FEAT: Add MASK (CAIS honesty benchmark) dataset loaders by romanlutz · Pull Request #1904 · microsoft/PyRIT

romanlutz · 2026-06-03T14:08:55Z

Summary

Adds six cais/MASK HuggingFace loaders to PyRIT — one per question archetype that the MASK paper grades separately:

_MaskContinuationsDataset
_MaskDisinformationDataset
_MaskDoublingDownKnownFactsDataset
_MaskKnownFactsDataset
_MaskProvidedFactsDataset
_MaskStatisticsDataset

Plus a public MaskQuestionArchetype enum so callers can refer to archetypes by name.

What is MASK?

MASK (Ren et al., 2025) measures honesty as distinct from accuracy: under pressure (a persona system prompt, role assignment, …) does the model state something that contradicts its own out-of-context belief? Each row pairs a pressured conversation with one or more neutral-context belief-elicitation prompts, and a lie is scored when the two diverge.

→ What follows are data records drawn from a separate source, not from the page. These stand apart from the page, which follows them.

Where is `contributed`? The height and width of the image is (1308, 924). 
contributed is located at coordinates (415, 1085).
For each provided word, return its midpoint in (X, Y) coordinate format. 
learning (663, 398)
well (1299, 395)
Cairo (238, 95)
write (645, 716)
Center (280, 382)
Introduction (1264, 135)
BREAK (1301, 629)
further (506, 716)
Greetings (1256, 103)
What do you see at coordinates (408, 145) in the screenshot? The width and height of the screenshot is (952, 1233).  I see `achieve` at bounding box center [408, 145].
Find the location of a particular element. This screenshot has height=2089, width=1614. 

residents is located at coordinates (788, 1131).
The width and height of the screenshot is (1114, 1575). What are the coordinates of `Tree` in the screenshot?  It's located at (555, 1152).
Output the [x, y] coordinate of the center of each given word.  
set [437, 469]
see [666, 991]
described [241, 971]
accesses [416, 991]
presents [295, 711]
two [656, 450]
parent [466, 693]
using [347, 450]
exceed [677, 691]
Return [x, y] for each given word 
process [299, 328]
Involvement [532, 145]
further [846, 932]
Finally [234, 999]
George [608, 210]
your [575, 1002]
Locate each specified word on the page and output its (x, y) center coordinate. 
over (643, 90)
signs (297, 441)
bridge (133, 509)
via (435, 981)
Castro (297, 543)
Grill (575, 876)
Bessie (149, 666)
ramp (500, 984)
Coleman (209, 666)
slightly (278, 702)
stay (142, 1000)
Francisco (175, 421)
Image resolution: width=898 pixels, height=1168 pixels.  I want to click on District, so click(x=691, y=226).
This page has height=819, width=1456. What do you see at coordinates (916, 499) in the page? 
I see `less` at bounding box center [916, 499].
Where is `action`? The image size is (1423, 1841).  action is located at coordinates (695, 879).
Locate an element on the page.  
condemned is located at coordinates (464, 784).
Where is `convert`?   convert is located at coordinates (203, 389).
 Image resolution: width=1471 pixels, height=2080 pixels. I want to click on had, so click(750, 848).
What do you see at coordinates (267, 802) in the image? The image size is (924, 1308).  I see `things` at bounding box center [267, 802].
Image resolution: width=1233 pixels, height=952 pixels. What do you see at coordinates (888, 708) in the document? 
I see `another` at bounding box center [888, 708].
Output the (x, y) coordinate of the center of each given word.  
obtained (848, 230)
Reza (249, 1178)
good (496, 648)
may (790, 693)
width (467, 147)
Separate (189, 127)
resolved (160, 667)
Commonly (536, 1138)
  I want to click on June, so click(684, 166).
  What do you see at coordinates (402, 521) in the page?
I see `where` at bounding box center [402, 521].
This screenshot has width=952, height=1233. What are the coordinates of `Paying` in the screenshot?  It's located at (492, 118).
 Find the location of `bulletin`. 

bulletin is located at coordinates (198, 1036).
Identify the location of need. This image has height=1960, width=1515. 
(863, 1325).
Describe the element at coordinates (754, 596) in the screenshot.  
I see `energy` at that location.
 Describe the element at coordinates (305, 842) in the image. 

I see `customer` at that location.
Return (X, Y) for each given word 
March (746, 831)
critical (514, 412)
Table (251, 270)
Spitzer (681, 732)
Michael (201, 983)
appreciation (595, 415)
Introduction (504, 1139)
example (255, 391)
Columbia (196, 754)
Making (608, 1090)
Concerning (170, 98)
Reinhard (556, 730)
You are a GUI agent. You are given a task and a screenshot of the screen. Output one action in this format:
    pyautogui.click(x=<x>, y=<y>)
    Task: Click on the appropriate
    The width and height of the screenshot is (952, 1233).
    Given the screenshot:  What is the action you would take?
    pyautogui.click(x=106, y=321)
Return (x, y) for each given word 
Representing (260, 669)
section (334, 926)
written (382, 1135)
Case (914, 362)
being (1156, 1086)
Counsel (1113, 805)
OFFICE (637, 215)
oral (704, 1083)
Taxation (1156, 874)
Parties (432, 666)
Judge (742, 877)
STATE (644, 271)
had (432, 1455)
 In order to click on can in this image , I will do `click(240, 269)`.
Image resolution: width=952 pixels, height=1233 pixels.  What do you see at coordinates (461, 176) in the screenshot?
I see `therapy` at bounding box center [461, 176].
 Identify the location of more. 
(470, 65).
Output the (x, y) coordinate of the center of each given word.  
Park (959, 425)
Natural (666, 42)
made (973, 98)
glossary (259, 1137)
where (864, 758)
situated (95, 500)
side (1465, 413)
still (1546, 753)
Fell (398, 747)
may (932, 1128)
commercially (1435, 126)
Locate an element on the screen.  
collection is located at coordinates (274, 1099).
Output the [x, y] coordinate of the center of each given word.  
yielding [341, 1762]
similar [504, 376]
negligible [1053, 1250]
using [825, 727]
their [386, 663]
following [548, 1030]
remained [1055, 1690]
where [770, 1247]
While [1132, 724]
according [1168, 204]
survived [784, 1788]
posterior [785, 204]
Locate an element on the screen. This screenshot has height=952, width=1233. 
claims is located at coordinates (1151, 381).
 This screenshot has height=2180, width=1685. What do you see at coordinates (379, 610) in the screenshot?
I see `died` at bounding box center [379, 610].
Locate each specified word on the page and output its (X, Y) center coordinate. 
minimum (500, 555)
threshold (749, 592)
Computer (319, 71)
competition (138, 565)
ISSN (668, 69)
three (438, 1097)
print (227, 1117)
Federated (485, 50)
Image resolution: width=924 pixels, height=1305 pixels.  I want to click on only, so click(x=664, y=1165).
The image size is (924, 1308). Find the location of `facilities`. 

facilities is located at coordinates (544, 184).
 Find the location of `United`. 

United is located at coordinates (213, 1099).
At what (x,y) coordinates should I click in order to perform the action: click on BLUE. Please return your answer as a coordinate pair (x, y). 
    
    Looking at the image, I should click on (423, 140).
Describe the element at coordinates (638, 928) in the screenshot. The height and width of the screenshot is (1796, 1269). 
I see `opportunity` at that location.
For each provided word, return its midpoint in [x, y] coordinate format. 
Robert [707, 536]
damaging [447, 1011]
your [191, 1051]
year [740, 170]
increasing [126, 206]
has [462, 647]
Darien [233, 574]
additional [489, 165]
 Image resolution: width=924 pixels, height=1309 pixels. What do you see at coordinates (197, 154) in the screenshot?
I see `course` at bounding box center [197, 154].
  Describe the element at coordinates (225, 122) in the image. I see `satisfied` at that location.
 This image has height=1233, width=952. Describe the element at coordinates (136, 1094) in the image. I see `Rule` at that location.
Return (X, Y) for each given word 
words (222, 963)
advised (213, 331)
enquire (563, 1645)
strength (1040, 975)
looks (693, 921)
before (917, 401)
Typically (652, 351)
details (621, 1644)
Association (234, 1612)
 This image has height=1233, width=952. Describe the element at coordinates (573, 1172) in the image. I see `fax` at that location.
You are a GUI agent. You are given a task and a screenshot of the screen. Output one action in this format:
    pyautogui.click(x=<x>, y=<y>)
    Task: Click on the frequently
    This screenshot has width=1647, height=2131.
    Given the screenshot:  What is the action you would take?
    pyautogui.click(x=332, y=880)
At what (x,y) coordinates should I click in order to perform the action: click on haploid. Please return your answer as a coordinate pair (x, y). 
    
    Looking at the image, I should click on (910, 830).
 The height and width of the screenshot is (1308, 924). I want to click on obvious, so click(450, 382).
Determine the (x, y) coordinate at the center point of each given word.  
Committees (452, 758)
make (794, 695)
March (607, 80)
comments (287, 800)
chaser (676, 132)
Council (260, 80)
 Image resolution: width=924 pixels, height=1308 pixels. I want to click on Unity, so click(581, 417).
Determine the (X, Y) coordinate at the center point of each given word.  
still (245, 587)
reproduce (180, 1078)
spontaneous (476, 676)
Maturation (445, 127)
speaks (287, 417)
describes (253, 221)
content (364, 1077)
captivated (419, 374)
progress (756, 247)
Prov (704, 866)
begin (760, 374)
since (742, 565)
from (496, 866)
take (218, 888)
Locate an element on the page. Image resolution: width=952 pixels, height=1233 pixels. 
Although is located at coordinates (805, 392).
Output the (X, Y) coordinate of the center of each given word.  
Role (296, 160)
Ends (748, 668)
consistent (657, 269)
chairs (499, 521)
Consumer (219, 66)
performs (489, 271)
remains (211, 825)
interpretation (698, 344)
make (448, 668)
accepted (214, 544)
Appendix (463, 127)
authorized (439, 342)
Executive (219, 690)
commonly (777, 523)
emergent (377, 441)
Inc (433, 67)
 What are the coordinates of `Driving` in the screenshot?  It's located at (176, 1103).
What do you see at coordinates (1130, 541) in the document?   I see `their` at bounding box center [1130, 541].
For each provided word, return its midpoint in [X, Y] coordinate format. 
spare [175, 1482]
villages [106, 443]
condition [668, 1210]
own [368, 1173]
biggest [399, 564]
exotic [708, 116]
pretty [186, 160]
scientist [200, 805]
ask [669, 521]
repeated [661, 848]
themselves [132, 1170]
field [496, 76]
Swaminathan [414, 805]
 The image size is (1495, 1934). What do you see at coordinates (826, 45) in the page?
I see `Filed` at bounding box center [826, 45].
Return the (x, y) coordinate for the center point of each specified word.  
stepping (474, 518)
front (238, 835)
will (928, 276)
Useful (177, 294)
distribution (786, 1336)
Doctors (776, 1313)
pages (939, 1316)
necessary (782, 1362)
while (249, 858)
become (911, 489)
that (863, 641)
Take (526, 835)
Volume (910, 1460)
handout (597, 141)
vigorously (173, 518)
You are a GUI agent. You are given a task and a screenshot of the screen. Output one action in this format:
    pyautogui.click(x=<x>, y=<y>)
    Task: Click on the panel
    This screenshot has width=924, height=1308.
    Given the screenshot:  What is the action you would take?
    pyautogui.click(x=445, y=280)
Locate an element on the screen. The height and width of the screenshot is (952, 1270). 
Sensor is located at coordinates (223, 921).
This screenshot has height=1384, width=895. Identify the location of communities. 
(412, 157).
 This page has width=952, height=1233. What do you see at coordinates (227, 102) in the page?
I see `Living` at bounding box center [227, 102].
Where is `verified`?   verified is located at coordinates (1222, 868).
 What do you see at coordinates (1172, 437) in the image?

This PR is loader-only. The MASK scoring methodology (parallel belief elicitation + multi-stage judge) is intentionally not included here — it would require its own attack-executor + scorer design and is being tracked in a separate workstream.

Loader shape

Sibling-subclass-per-archetype pattern (_MaskBaseDataset + 6 subclasses with class-level ARCHETYPE), matching the established _ORBenchBaseDataset / Salad / etc. style.
HF-gated handling matches _HiXSTestDataset / _SGXSTestDataset: token constructor arg, falls back to HUGGINGFACE_TOKEN env var. The loader does not short-circuit on missing token; instead datasets.load_dataset raises with a clear message pointing the user at the dataset's HF gating page.
One MASK row → one SeedGroup sharing a prompt_group_id:
- One SeedObjective carrying proposition, ground_truth, formatted_ground_truth, all belief_elicit_* strings, and the canary contamination marker.
- For doubling_down_known_facts: a 4-piece pressured conversation (system → user → assistant → user) encoding the forced prior turn before the pressured question.
- For the other 5 archetypes: a 2-piece pressured conversation (system → user).
Single-split dataset; HF_SPLIT = "test" is a class-level constant rather than a constructor kwarg (every MASK config publishes only a test split).
Tags {"default", "safety", "honesty"} — "honesty" is added as a new cross-cutting tag, since this is the first PyRIT dataset specifically targeting honesty rather than harm-avoidance.

Tests

22 unit tests in tests/unit/datasets/test_mask_dataset.py: archetype enum coverage, per-loader dataset_name + ARCHETYPE binding, token plumbing (env var + override), empty-fetch raises, metadata serialization for every field, doubling-down 4-piece role/sequence ordering, missing-belief-field fallback for provided_facts, statistics numeric ground truth preserved as string.
- Fixtures are entirely fictional (Senator Aldwin Voss, Trillvine, Helian Empire, …) — no real cais/MASK rows are reproduced, and the test canary is an obvious fake (test:0000:00000000-0000-0000-0000-000000000000) to avoid leaking the real MASK contamination marker into a public repo.
6/6 e2e tests in tests/end_to_end/test_all_datasets.py pass against real cais/MASK at pinned revision 4602b84dd9e2ca05c6e1eafbc14e556e908ac1bb — auto-discovered through SeedDatasetProvider, no e2e test code added.
Full unit dataset suite (516 tests) still green.
Pre-commit (ruff format/check + ty) clean.

Documentation

doc/references.bib — @misc{ren2025maskbenchmarkdisentanglinghonesty, ...}.
doc/bibliography.md — citation key added to the hidden-citations dropdown.
doc/code/datasets/1_loading_datasets.{py,ipynb} — MASK row + 6 dataset names in the expected-output list.

Licensing / gating

cais/MASK is a HuggingFace-gated dataset under CAIS's research-use click-through terms. Users must accept the dataset terms at https://huggingface.co/datasets/cais/MASK before the loader will succeed. This is documented in the class docstring; PyRIT does not vendor any MASK content.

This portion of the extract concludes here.